** Start of Raw data **

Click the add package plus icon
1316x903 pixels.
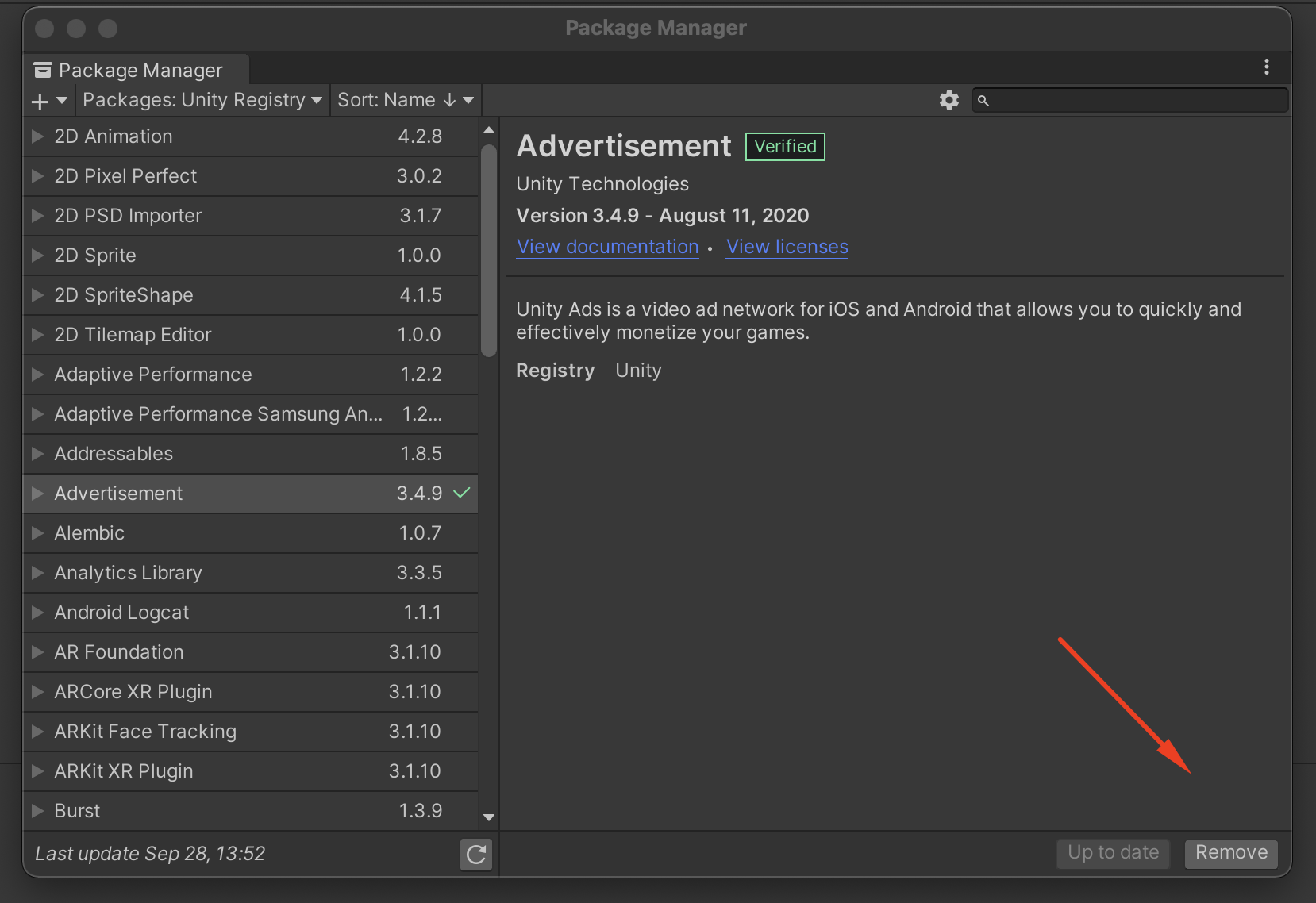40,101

** End of Raw data **
** Start of Raw data **

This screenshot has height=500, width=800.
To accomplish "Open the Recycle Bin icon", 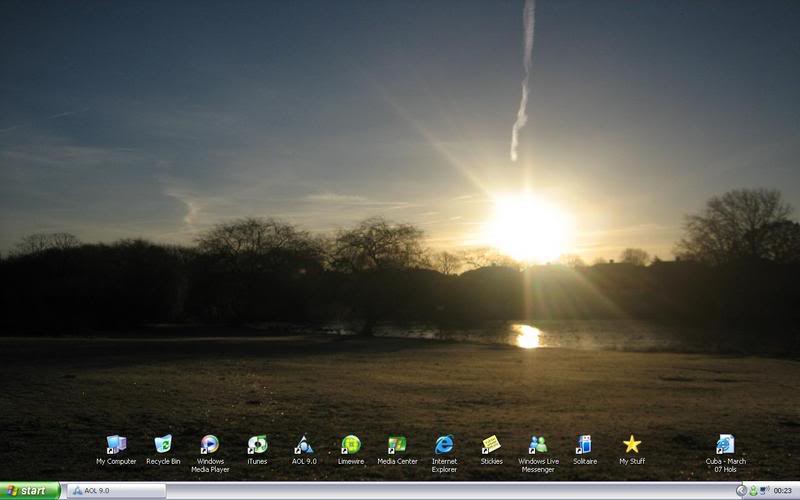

** End of Raw data **

◆ **Brief**:
Rewrite the records starting at the line containing "This screenshot has height=500, width=800." and ending at the line containing "the Recycle Bin", swapping "screenshot" for "image" and leaving everything else unchanged. Omit the pictures.

◆ **In response**:
This image has height=500, width=800.
To accomplish "Open the Recycle Bin icon", 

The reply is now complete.